Kiedy PiS uruchamia swoje rezerwy w mediach, wiadomo, iż sytuacja jest poważna. Ale tym razem choćby zmasowany atak propagandowy nie działa. Karol Nawrocki – kandydat PiS na prezydenta, a zarazem człowiek, który według mediów „nabył” mieszkanie od starszej, schorowanej kobiety w ramach umowy dożywocia – jest politycznym trupem, choć wPolityce i TV Republika oraz cały „pisowski salon prawdy” robią co mogą, by przywrócić mu blask.

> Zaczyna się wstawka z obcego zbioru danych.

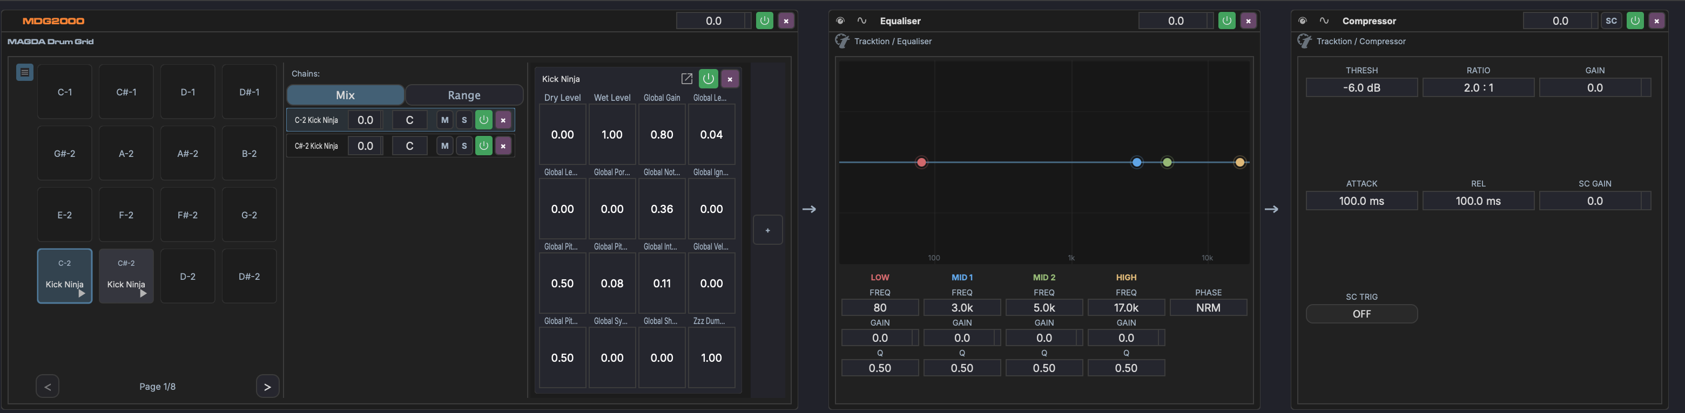
Task: Bypass the Compressor with its power button
Action: 1635,21
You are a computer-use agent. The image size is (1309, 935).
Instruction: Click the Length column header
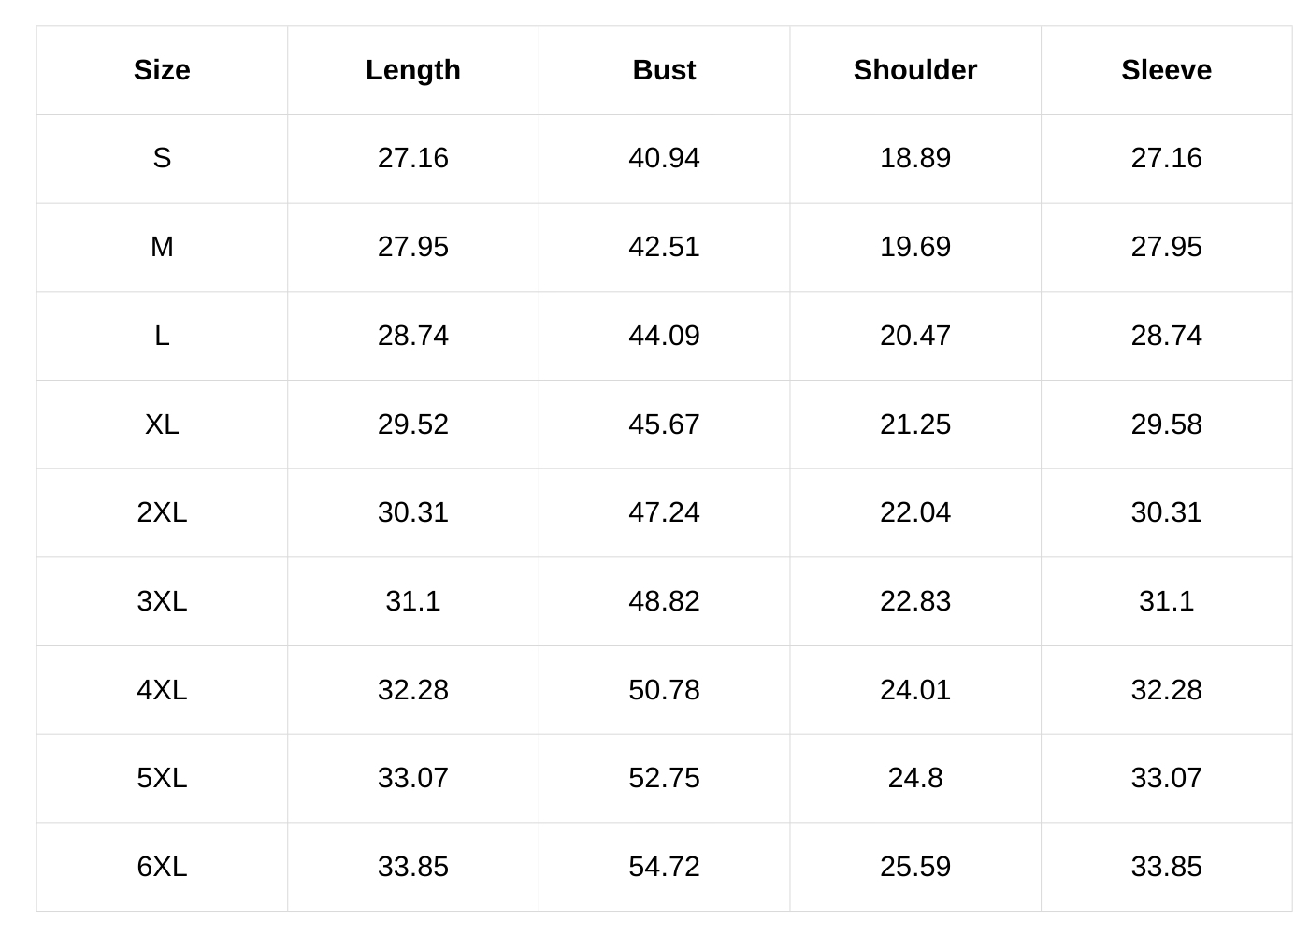tap(412, 70)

Na pomoc ruszyli wszyscy. Krzysztof Stanowski, samozwańczy trybun ludowy, który jeszcze niedawno krzyczał, iż „nie będzie się sprzedawał politykom”, dziś robi uniki godne gimnastyka artystycznego, byle nie wypowiedzieć na głos oczywistego: iż proceder, w który uwikłał się Nawrocki, śmierdzi jak przeterminowany PRL-owski pasztet. Andrzej Gajcy, kontakt PiS kiedyś pracujący w Onecie, kolega Eryka Mistewicza, niczym szermierz na usługach systemu, podjął się karkołomnej misji „obalania manipulacji” i „stawiania sprawy w kontekście”. Jaki to kontekst usprawiedliwia przejęcie mieszkania od schorowanej staruszki? Tego się już nie dowiedzieliśmy.
Do chóru wybielaczy dołączyli też inni – z mediów niby niezależnych, niby prawicowych, niby centrowych. Nagle wszyscy mają „wątpliwości”, „pytania”, „wątki warte zbadania”, ale nikt nie ma odwagi powiedzieć: to było moralnie ohydne.

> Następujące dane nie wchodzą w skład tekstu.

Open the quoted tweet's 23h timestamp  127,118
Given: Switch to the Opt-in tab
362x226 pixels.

Najśmieszniejsze – i zarazem najbardziej wymowne – jest to, iż tym razem ten propagandowy czołg na gąsienicach cynizmu wpadł w błoto. Polacy nie kupują tej narracji. Bo można zamydlać afery finansowe, tuszować nepotyzm, przekręcać dane gospodarcze. Ale nie da się wyczyścić moralnie czynu, który wszyscy w Polsce instynktownie czują jako obrzydliwy: przejęcia mieszkania od chorej, starszej osoby, która ledwo mogła się bronić.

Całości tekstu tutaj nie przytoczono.